I became an Irish citizen in 2006. One of the reasons I decided to finally take the plunge was because I was sick of feeling like an observer in the country I am happy and proud to call my home. We have a lot of referendums in Ireland. It’s something of a national sport. Since I hit voting age there have been 18 ballots, on both national and European matters that can have a direct bearing on life in this country. Today’s vote makes it 20. I remember the feeling of frustration not being able to have a say in votes on divorce, abortion (twice), the death penalty or the right to citizenship. Subjects that were hotly debated every time friends met for a pint or colleagues stopped for a cuppa. To have thrashed through the issues, teased out the pros and cons, argued the toss, then watched as all my friends headed for the ballot boxes.
Not every referendum is on a “sexy” subject of course. Not every one will get pulses raised and beer slopped on tables in excited pub conversations. Some of them are overdue housekeeping, others are labyrinthine pieces of European legislation, but here in Ireland you can usually find someone willing to argue the toss. Failing any other argument, there will usually be some vociferous contingent who fear that X or Y change will sneak abortion in by the back door. Not all of them will have a direct bearing on the way you or I personally lead our lives but all of them are important. It’s not much of a democracy if people are denied a voice but it’s even worse if those that have a voice refuse to use it.

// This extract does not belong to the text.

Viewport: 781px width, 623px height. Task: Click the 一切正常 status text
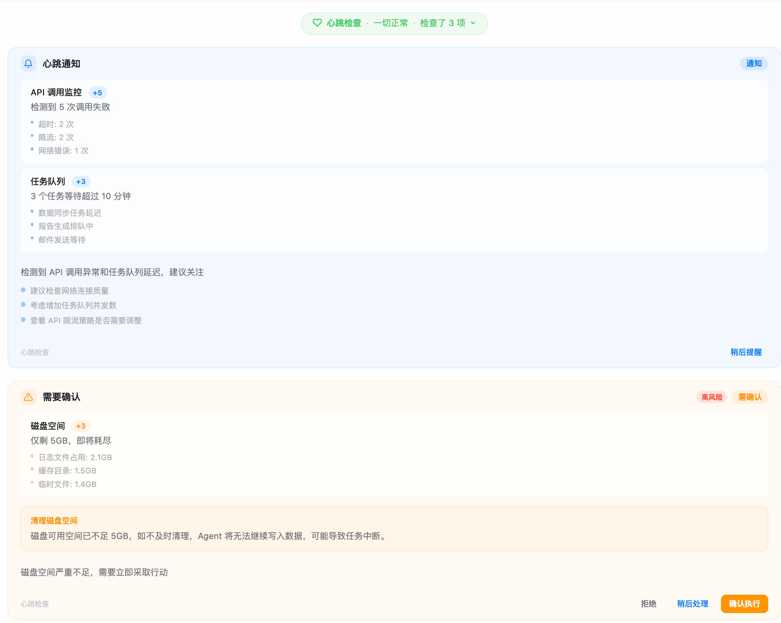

Take today’s votes. For most of the month long lead in to this vote the focus has been on the circus that was the campaign for our next president. It’s only been in the last couple of weeks that attention has shifted to the two referendums we also have a say in. On the face of it these are two of the not-so-sexy subjects, it’ll be interesting to see the voter turn out. But these are important votes. One of them is concerned with whether or not judges can have pay cuts. In these straightened times it sounds like a no brainer. The Yes Campaign would argue that anyway. Under the current constitution a judge’s pay cannot be cut while he or she is in office. The amendment will allow for cuts to be made in line with other public servants. The problem I have with it personally is that the new wording is as vague as hell. The third section of the amendment should be punished for crimes against language. But it’s late in the day for arguments – I’ll leave that to Dearbhail McDonald of the Irish Independent.

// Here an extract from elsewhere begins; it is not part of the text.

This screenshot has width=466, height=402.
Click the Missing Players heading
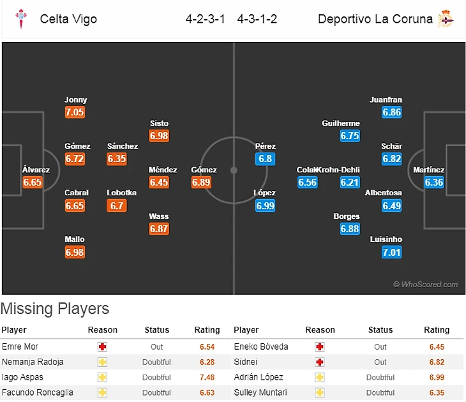(x=55, y=309)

The problem with both the ballots today is that people are likely to vote with a jerk of the knee towards crooked bankers and ivory tower fat cats. Fair targets perhaps but there’s a real risk of throwing the baby out with the bathwater here. I’m pretty sure the government were just as eager to see wrongs righted when they drew up these amendments but slinging a load of legalese into the mix, giving it a quick stir by way of debate and tossing it towards the populous for deliberation is all a bit slapdash. The problem with slapdash is that it can have unforeseen consequences. I’ve seen the effects of the unforeseen consequence in the day job. I doubt very much whether those who drew up the Criminal Justice (Amendment) Act in 2009 to deal with the threat of criminal gangs foresee that the Act would get one of it’s first airings in court at the collapse of a trial of four men accused of killing a young mother and burning her body. The trial of those accused of killing Rebecca French collapsed because of confusion over wording. This might be an extreme consequence but it’s a stark reminder why clear wording matters. Legal language might look vague but that’s frequently because it’s over precise. Too much space for interpretation means years getting clarification through case law and is too open to abuse.
This isn’t the first time I’ve felt strongly about the result of a referendum but it’s the first time I’ve been able to act on that conviction. I incorrectly said on Twitter earlier that these were my first referendums. I’ve voted twice before, both for the same thing (Irish governments have had a tendency to keep asking questions until they got the answer they were looking for) but the Lisbon Treaty, important as Europe is, felt like a far more academic exercise. Today is about having a say in Ireland, not Europe. This is about having a say in the constitution that grew out of de Valera’s 1937 Bunreacht na hEireann, the document that crystallised the idea of a new sovereign state into a set of rules and guidelines.
The Divorce Referendum in 1995 was the last time the vote went over 60%. That means that more than 40% of the voting public couldn’t be bothered to have a say in their country. That makes me angry. It’s always a yes/no answer, do you or don’t you? This is why there should be debate, why there should be full and detailed explanations on ALL the arguments. It’s no longer up to the Referendum Commission to provide the arguments but it should be a civic responsibility to find out as well. It doesn’t matter how disenchanted you feel with the way things are or who’s running the show, things will never change unless people use their voice. I waited long enough to get mine. I will always use it.